Cross-Domain Generalization Through Memorization: A Study of Nearest Neighbors in Neural Duplicate Question Detection
This work provides an incremental improvement for researchers and developers working on duplicate question detection systems, particularly in scenarios where supervised data is scarce in target domains.
This paper addresses the challenge of cross-domain generalization in duplicate question detection (DQD) by employing a nearest neighbor approach with neural representations. The method encodes question pairs from both source and target domains into a rich representation space and then uses k-nearest neighbor retrieval to aggregate labels and distances for ranking pairs. This approach demonstrates robust performance across StackExchange, Spring, and Quora datasets, outperforming cross-entropy classification in several cross-domain scenarios.

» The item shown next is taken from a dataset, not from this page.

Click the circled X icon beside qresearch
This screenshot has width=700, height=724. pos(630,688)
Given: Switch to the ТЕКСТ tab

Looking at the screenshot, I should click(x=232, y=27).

Duplicate question detection (DQD) is important to increase efficiency of community and automatic question answering systems. Unfortunately, gathering supervised data in a domain is time-consuming and expensive, and our ability to leverage annotations across domains is minimal. In this work, we leverage neural representations and study nearest neighbors for cross-domain generalization in DQD. We first encode question pairs of the source and target domain in a rich representation space and then using a k-nearest neighbour retrieval-based method, we aggregate the neighbors' labels and distances to rank pairs. We observe robust performance of this method in different cross-domain scenarios of StackExchange, Spring and Quora datasets, outperforming cross-entropy classification in multiple cases.